▶ Exercise prompt: Which of the lines below holds the string "crest"? Copy every line that does.

▶ Data listing:
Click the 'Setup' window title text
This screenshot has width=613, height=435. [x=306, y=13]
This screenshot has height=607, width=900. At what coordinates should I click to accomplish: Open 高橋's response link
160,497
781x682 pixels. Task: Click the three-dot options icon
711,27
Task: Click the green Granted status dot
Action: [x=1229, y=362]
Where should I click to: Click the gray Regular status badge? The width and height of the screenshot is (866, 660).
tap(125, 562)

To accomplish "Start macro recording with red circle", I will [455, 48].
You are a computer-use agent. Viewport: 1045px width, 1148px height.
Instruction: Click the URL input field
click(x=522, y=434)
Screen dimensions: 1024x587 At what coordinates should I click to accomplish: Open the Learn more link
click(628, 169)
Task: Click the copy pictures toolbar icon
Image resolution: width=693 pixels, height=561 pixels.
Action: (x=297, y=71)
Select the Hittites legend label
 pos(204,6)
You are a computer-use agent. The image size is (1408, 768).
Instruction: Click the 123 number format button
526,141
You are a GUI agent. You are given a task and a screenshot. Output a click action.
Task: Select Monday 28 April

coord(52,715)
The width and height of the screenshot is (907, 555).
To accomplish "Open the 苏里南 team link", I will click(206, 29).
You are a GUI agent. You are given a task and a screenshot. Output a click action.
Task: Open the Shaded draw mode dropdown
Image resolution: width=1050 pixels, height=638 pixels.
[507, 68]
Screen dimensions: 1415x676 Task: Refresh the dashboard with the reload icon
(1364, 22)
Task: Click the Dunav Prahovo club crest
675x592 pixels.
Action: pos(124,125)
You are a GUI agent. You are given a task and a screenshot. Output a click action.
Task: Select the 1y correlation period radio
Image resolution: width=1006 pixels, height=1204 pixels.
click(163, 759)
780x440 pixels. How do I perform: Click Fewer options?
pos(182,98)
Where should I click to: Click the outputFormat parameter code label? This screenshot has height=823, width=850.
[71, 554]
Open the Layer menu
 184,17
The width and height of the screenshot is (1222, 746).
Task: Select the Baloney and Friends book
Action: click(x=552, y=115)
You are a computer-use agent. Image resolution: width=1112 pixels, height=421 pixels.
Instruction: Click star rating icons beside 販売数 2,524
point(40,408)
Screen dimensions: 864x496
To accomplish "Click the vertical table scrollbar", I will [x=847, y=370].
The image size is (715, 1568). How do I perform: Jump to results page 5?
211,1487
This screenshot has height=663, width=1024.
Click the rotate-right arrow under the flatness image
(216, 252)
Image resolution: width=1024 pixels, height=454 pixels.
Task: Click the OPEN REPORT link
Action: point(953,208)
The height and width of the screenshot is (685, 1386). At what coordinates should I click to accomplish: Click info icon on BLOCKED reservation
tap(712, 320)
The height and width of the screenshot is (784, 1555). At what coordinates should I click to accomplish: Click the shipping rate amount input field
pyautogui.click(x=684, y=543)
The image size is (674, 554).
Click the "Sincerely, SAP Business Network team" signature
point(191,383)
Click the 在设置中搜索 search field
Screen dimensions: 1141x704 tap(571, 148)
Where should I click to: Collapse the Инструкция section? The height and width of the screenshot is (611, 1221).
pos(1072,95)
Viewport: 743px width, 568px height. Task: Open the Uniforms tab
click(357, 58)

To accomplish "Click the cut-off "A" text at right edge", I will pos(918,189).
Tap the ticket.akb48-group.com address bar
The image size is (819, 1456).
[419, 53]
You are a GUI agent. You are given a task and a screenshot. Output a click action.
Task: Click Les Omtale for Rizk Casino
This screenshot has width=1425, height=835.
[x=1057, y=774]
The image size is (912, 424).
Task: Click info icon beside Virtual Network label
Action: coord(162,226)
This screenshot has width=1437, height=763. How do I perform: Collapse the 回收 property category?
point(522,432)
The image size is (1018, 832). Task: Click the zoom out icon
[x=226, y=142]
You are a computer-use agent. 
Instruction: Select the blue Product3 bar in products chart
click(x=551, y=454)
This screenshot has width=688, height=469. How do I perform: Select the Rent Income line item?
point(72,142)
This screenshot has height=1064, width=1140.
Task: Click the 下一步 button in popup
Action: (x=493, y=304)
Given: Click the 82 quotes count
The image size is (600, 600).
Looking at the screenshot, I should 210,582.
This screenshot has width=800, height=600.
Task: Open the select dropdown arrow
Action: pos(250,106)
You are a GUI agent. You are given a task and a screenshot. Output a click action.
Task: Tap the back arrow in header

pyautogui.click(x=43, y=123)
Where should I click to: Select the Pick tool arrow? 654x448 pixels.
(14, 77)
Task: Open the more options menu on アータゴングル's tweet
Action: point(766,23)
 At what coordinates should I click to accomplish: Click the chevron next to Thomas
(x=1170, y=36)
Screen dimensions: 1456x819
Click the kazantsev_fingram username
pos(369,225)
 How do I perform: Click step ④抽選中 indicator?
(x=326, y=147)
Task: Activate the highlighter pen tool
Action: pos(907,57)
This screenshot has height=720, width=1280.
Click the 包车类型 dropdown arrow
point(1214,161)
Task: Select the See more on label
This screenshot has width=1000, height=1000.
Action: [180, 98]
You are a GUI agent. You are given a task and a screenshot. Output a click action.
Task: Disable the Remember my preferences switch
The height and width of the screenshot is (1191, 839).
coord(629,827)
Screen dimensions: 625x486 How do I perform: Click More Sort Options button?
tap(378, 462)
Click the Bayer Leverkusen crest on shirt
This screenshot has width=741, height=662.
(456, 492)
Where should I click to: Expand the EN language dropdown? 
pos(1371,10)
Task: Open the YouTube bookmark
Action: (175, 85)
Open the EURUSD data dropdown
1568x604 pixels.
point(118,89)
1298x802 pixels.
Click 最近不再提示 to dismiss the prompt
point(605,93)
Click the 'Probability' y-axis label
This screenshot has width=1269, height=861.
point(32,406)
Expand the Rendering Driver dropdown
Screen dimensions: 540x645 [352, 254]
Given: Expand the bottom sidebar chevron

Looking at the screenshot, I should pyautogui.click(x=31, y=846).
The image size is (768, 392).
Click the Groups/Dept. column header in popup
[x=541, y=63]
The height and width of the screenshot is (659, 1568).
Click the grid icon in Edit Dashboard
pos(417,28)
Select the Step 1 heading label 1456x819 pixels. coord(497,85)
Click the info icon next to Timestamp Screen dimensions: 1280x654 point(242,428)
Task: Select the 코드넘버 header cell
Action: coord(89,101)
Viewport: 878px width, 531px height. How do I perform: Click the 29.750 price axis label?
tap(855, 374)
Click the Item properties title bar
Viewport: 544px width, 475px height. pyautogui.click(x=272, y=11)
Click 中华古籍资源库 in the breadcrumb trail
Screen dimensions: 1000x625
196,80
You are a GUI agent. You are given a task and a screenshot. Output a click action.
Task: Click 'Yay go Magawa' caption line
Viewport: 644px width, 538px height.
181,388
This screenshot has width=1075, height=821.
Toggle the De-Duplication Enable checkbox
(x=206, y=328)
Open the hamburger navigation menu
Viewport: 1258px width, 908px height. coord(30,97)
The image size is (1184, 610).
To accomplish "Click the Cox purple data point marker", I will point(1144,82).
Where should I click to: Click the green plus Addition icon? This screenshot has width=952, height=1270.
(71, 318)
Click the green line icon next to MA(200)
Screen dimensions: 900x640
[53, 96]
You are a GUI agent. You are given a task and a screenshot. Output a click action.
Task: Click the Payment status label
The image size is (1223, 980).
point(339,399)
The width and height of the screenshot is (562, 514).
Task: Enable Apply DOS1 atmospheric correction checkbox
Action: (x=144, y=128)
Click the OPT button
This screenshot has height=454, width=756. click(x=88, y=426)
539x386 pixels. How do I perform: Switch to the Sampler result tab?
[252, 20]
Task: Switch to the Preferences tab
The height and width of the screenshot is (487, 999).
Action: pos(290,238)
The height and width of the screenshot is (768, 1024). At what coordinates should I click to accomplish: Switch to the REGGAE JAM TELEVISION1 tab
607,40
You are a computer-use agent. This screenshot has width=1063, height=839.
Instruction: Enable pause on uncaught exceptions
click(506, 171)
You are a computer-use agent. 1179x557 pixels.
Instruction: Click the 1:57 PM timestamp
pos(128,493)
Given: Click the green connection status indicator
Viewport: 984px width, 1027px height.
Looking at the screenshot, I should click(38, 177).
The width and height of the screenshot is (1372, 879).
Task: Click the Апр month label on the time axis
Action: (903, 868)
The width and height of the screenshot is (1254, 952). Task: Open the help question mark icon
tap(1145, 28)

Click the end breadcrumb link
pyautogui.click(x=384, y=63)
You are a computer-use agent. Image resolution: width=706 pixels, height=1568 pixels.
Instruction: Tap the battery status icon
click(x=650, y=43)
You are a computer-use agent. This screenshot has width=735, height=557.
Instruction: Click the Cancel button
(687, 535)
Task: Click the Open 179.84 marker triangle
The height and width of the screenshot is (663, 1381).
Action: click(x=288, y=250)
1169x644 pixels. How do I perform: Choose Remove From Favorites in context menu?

▶ Output of the exercise:
Task: Click the Dunav Prahovo club crest
Click the Bayer Leverkusen crest on shirt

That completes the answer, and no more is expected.